### Text excerpt

Re: Possible interest in a webcast/presentation about Django site with 40mil+ rows of data??

Cal Leeming [Simplicity Media Ltd] Wed, 22 Jun 2011 07:47:26 -0700

On Wed, Jun 22, 2011 at 3:25 PM, Andre Terra <andrete...@gmail.com> wrote:


> Hello, Cal
>
> First of all, congrats on the newborn! The Django community will surely
> benefit from having yet another success story, especially considering how
> big this project sounds. Is there any chance you could open-source some of
> your custom made improvements so that they could eventually be merged to
> trunk?
>

Thank you! Yeah, the plan is to release as much of the improvements as open
source as possible. Although I'd rely heavily on the community to make them
'patch worthy' for the core, as the amount of spare time I have is somewhat
limited.

The improvements list is growing by the day, and I usually try and post as
many snippets as I can, and/or tickets etc.

It sounds like Thomas's DSE might be the perfect place for the bulk update
code too.


>
> I definitely noticed how you mentioned large dbs in the past few months. I,
> along with many others I assume, would surely like to attend the webcast,
> with the only impediment being my schedule/timezone.
>

Once we've got a list of all the people who want to attend, I'll send out a
mail asking for everyones timezone and availability, so we can figure out
what is best for everyone.


>
> I recently asked about working with temporary tables for filtering/grouping
> data from uploads and inserting queries from that temporary table onto a
> permanent database. To make matters worse, I wanted to make this as flexible
> as possible (i.e. dynamic models) so that everything could be managed from a
> web app. Do you have any experience you could share about any of these use
> cases? As far as I know, there's nothing in the ORM that replicates
> PostgreSQL's CREATE TEMPORARY TABLE. My experience with SQL is rather
> limited, but from asking around, it seems like my project could indeed
> benefit from such a feature. If I had to guess, I would assume other DBMSs
> would offer something similar, but being limited to Postgres is okay for me,
> for now, anyway.
>

I haven't had any exposure to Postgres, but my experience with temporary
tables hasn't been a nice one (in regards to MySQL at least). MySQL has many
gotchas when it comes to temporary tables and indexing, and on more than one
occasion, I found it was actually quicker to analyse/mangle/re-insert the
data via Python code, than it was to attempt the modifications within MySQL
using a temporary table.

It really does depend on what your data is, and what you want to do with it,
which can make planning ahead somewhat tedious lol.

For our stuff, when we need to do bulk modifications, we have a filtering
rules list which is ran every hour against new rows (with is_checked=1 set
on rows which have been checked). We then use bulk queries of 50k (id >= 0
AND id < 50000), rather than using LIMIT/OFFSET (because LIMIT/OFFSET gets
slower and slower the larger the result set). Those queries are
analysed/mangled within a transaction, and bulk updated using the method
mentioned in the reply to Thomas.

######
### Recorded information

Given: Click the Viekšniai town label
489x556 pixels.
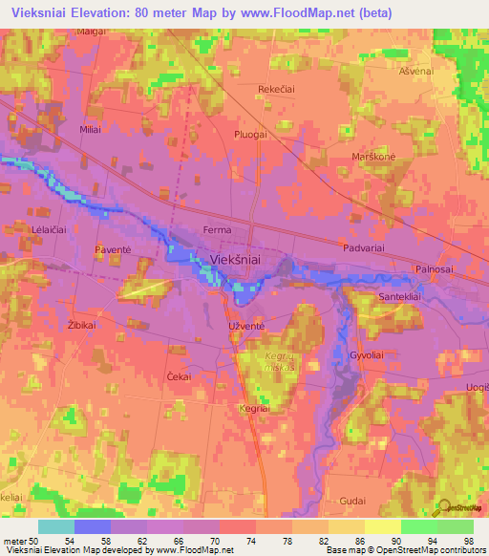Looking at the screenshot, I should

######

• **Set problem 1**:
Answer these from the Django forum reply, each answer on its own line marked like the question:
(a) How often is the filtering rules list run against new rows?
(b) Which database system does Andre say he is fine being limited to for now?
(c) Once the attendee list is compiled, what will Cal's mail ask everyone for?
• **Set problem 2**:
Turn the paragraph of the Django forum reply beginning "For our stuff, when we need to do bulk modifications" into a short bulleted list that keeps its main facts.
• **Set problem 3**:
Resume the Django forum reply after its final sentence and keep writing in the same voice.

• **Written answer 1**:
(a) Every hour.
(b) PostgreSQL.
(c) Their timezone and availability.

• **Written answer 2**:
- A filtering rules list runs every hour against new rows, and rows that have been checked get is_checked=1.
- Bulk queries handle 50k rows at a time by id range (id >= 0 AND id < 50000).
- They avoid LIMIT/OFFSET because it gets slower as the result set grows.
- The rows are analysed and mangled within a transaction, then bulk updated using the method mentioned in the reply to Thomas.

• **Written answer 3**:
Sadly though, I can't say if the methods we use would be suitable for you,
as we haven't tried it against Postgres, and we've only tested it against
our own data set + requirements. This is what I mean by trial and error,
it's a pain in the ass :)



>
>
>
> Cheers,
> André
>
>
> On Wed, Jun 22, 2011 at 10:56 AM, Cal Leeming [Simplicity Media Ltd] <
> cal.leem...@simplicitymedialtd.co.uk> wrote:
>
>> Also, the 13.8 minutes per million, is basically a benchmark based on the
>> amount of db writes, and the total amount of time it took to execute (which
>> was 51s).
>>
>> Please also note, this code is doing a *heavy* amount of content analysis,
>> but if you were to strip that out, the only overheads would be the
>> map/filter/lambda, the time it takes to transmit to MySQL, and the time it
>> takes for MySQL to perform the writes.
>>
>> The database hardware spec is:
>>
>> 1x X3440 quad core (2 cores assigned to MySQL).
>> 12GB memory (4 GB assigned to MySQL).
>> /var/lib/mysql mapped to 2x Intel M3 SSD drives in RAID 1.
>>
>> Cal
>>
>>
>> On Wed, Jun 22, 2011 at 2:52 PM, Cal Leeming [Simplicity Media Ltd] <
>> cal.leem...@simplicitymedialtd.co.uk> wrote:
>>
>>> Sorry, let me explain a little better.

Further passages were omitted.